Profile: John Beaver
- Mr Shaw, In Celebration (1975)
- Buchanan, The Good and Faithful Servant (1975)
- Padre, Hamp (1974)
- Charlie Jackson, Birds on the Wing (1974)
- Napes, The Miser (1974)
- Martin Lynch-Gibbon, A Severed Head (1973)
- George Lewes, Scenes from an Improper Life (1972)
- Bilton, Major Barbara (1971)
- Father William Rolfe, Hadrian VII (1971)
- Fred, Present Laughter (1970)
- The Very Rev Augustin Jedd DD, Dandy Dick (1970)
- Sir Oblong Fitz Oblong, The Thwarting of Baron Bolligrew (1970)
- Mr Lawrence/Sonny, Little Boxes (1969)
- Company, ’Alf a Nicker (1969)
- Victor Prynne, Private Lives (1968)
- Gerry Buss, Chase Me Comrade (1968)
- Leslie Piper, All in Good Time (1967)
- Major Charles Hugonin, His Excellency (1967)

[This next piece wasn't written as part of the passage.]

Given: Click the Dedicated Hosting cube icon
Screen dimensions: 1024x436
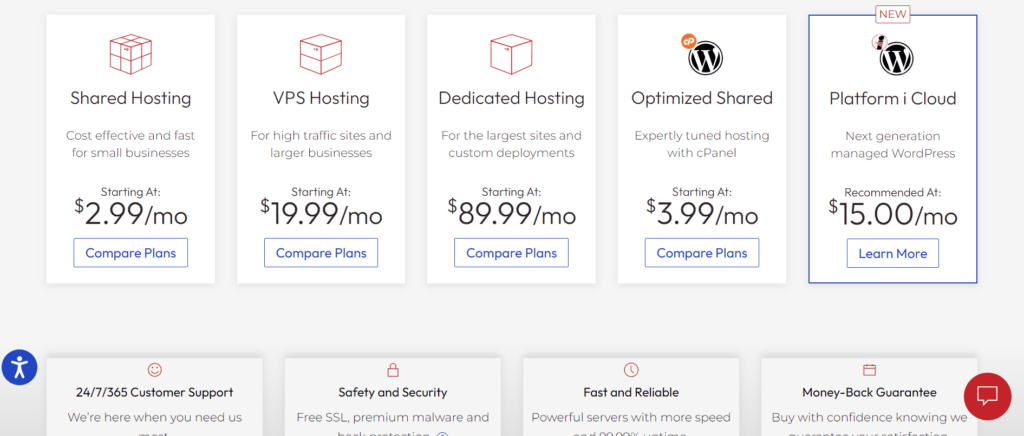Looking at the screenshot, I should pos(511,54).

- Philip Sturgess, The River Line (1954)
- Prologue, Hassan (1953)
- Poet, The Cradle Song (1950)
- Photographer, The Family Group (1942)
- Bert, Five Birds in a Cage (1942)
- Felipe Rivas, The Lady from Alfaqueque (1941)
- Crispin, Dona Clarines (1940)
- Bentley Summerhayes, Misalliance (1940)

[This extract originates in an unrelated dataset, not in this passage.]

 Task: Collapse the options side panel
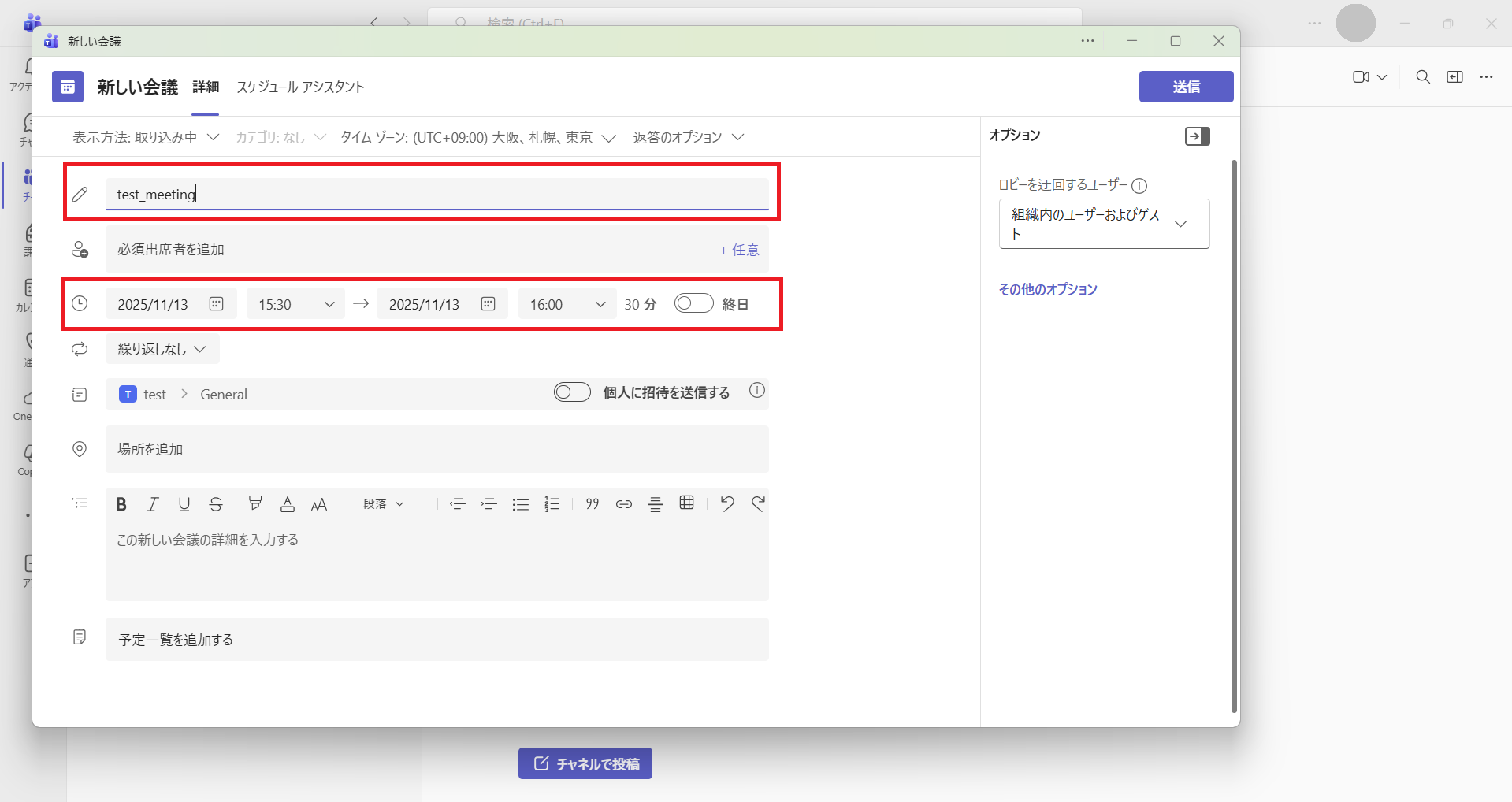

John Beaver passed away in 2002. The following tribute was written by David Biddle:
With the death of John Beaver, after an incredibly positive and courageous fight against cancer, the Loft has lost not only one of its outstanding actors, but also the last survivor of those actors who appeared at our original theatre in Bedford Street.

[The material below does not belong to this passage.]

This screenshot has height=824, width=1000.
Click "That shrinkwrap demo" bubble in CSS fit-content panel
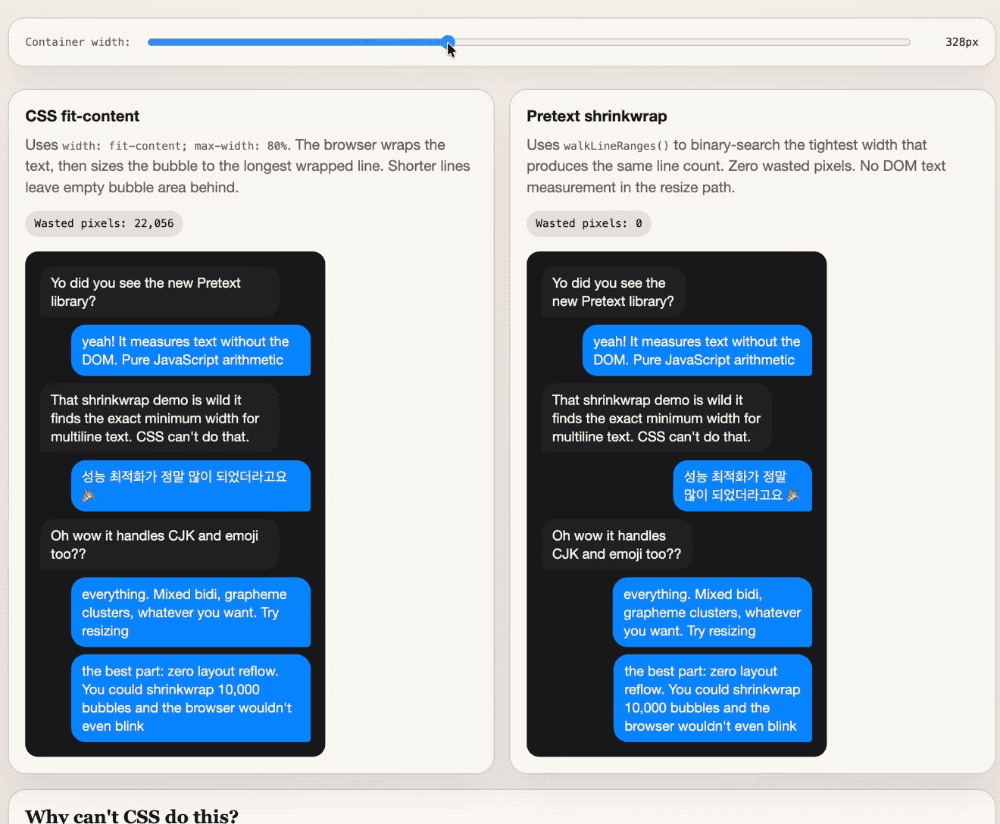(158, 419)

Theatre played a significant part throughout John’s life; during his National Service in the Royal Air Force he became a member of Ralph Reader’s Gang Show, working alongside the likes of Peter Sellers and Tony Hancock. Indeed every year, without fail, he attended reunions of the Gang Show and the Tony Hancock Appreciation Society, even recently while battling against illness.
It was his involvement with local theatre that brought both recognition and admiration of his considerable skill as an actor – and although we like to claim him as our own, it must be remembered he impressed with other societies such as the Talisman and Spa Opera.
But it was not only on the stage, but also in his working life that John was highly regarded. He took over the licence of the Great Western public house from his father, where he was licensee for some years; and later became manager of the furniture department at Rackhams, where his efficiency and friendliness impressed all who came into contact with him. Again many of us will remember his professional involvement during rehearsals, whilst he was daily preoccupied with the vicissitudes of running his launderette business. As an actor every performance was the result of meticulous preparation; he left nothing to chance and his name on any cast list was a guarantee of quality and professionalism. He didn’t have to take the lead to outstrip us all (The Miser), but when he did, as in Hadrian VII, the result was amazing in its assurance and insight. And there was no one with a surer touch in comedy, which he proved in the opening production of our new Loft Theatre in 1968 in Private Lives. We were all amazed when, at his peak, he announced his retirement from the stage, though not at all surprised that he meant it when he said enough was enough. There were no endless farewell performances – that wasn’t John’s style.
A man of solid faith – he was a convert to Catholicism and a stalwart of St Peter’s in Dormer Place – his final fight with illness was undertaken with the utter belief that his God would support him to the end and beyond. He will be sorely missed as an actor, a churchman, a friend. Thank you, John.